[EDITOR'S NOTE: This case is unpublished as indicated by the issuing court.] JUDGMENT ENTRY This cause is an accelerated appeal from the Clinton County Court of Common Pleas in which summary judgment was granted to defendant-appellee, ABX Air, Inc. ("ABX"), in a workers' compensation action filed by plaintiff-appellant, Richard A. Runyon, a former employee of ABX.
In 1993, while employed by ABX, appellant injured his lower back. Appellant filed a claim with the Bureau of Workers' Compensation seeking compensation and medical benefits. Appellant's claim was eventually recognized for the conditions of lumbar sprain/strain and herniated disc L4-5. In February 1995, while employed by ABX, appellant again injured his lower back. In March 1995, appellant filed an application to reactivate his 1993 claim seeking compensation and medical benefits for the February 1995 incident. Appellant's application to reactivate his 1993 claim was granted by a district hearing officer and subsequently upheld by a staff hearing officer and by the Industrial Commission of Ohio (the "Commission"). In February 1998, appellant filed a new claim for workers' compensation benefits alleging a new injury, multi-level lumbar degenerative disc disease, as a result of the 1995 incident. Appellant's 1998 claim was eventually denied by the Commission.
Appellant filed a notice of appeal in the common pleas court pursuant to R.C. 4123.512. ABX filed a motion for summary judgment in which it argued that once the 1995 incident was adjudicated as a reactivation of the 1993 claim, appellant was precluded under the doctrine of election of remedies1 from filing the 1998 claim. By entry filed August 16, 2000, the common pleas court granted ABX's motion for summary judgment.

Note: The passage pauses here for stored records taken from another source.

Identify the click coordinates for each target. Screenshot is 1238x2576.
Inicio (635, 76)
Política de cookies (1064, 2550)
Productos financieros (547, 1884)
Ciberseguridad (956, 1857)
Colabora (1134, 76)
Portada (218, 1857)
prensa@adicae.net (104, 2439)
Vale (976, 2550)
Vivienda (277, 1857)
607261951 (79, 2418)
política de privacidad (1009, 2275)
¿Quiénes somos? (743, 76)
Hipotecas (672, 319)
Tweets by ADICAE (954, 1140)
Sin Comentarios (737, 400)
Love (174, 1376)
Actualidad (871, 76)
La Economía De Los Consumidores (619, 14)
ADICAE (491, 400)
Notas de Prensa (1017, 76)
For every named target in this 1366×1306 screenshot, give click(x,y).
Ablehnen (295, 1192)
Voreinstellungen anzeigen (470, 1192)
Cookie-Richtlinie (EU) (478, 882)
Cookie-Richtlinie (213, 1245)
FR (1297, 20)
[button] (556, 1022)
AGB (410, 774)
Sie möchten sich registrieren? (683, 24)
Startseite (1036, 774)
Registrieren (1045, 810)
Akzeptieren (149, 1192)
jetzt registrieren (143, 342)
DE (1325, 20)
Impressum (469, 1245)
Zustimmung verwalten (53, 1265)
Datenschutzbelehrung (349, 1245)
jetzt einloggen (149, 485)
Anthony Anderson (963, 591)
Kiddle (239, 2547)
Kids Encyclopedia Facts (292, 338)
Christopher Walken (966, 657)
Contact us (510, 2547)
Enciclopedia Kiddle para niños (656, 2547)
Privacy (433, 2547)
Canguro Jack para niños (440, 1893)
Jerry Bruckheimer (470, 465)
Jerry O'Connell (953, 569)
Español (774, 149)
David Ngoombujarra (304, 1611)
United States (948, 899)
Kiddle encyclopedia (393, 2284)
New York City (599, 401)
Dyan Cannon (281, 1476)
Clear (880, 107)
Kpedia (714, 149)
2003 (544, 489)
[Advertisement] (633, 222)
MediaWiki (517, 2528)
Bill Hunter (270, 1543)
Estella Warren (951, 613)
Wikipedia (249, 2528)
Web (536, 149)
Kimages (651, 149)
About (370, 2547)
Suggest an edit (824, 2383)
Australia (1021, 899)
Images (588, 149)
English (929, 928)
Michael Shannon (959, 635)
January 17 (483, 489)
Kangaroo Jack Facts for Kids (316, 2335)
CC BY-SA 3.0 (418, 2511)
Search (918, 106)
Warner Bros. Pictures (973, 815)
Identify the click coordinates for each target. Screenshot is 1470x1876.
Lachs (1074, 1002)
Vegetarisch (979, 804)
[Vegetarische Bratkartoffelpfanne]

In his sole assignment of error, appellant argues that the common pleas court erred by granting ABX's motion for summary judgment. Specifically, appellant argues that election of remedies, which is a common-law defense, does not apply to the workers' compensation system, which is a creation of statute. Alternatively, appellant argues that even if applicable, election of remedies does not apply to the case at bar because appellant's "pursuit of disability benefits under his first injury claim is not inconsistent with his subsequent pursuit of benefits for his second injury, where a separate medical condition is at issue."
Pursuant to Civ.R. 56(C), summary judgment is appropriate if the trial court, upon viewing the evidence in the light most favorable to the party against whom the motion is made, determines that (1) there are no genuine issues as to any material facts; (2) the movant is entitled to a judgment as a matter of law; and (3) the evidence is such that reasonable minds can come to but one conclusion and that conclusion is adverse to the opposing party. Harless v. Willis Day Warehousing Co. (1978),54 Ohio St.2d 64, 66. This court reviews a trial court's decision to grant summary judgment de novo. Jones v. Shelly Co. (1995),106 Ohio App.3d 440, 445.
Upon reviewing the record, we find that election of remedies does not apply to the case at bar because appellant's 1998 claim alleges a new and distinct injury which has not yet been litigated. Appellant's 1995 application to reactivate his 1993 claim raised the issue of whether the 1995 incident caused an exacerbation of the conditions originally allowed in his 1993 claim, whereas appellant's 1998 claim raises the issue of whether appellant suffered a new injury to other areas of his back as a result of the 1995 incident.
Appellant's assignment of error is therefore well-taken and sustained. The common pleas court improperly granted ABX's motion for summary judgment.
The judgment of the common pleas court is reversed.
Pursuant to App.R. 11.1(e), this entry shall not be relied upon as authority and will not be published in any form.
A certified copy of this Judgment Entry shall constitute the mandate pursuant to App.R. 27. Costs to be taxed in compliance with App.R. 24.
_________________________________ William W. Young, Presiding Judge
James E. Walsh, Judge, Anthony Valen, Judge.
1 "While closely related in principle, estoppel by election of remedies is far less formalistic than res judicata, and acts as a bar to double recovery based on inconsistent positions." McCahan v. WhirlpoolCorp. (Aug. 29, 1986), Hancock App. No. 5-85-11, 1986 Ohio App. LEXIS 8185, at *5, unreported. "Where a party has an election to adopt one of two [coexistent but] inconsistent courses and takes decisive action with knowledge of his rights and the facts, his election is determined and he is estopped." Id.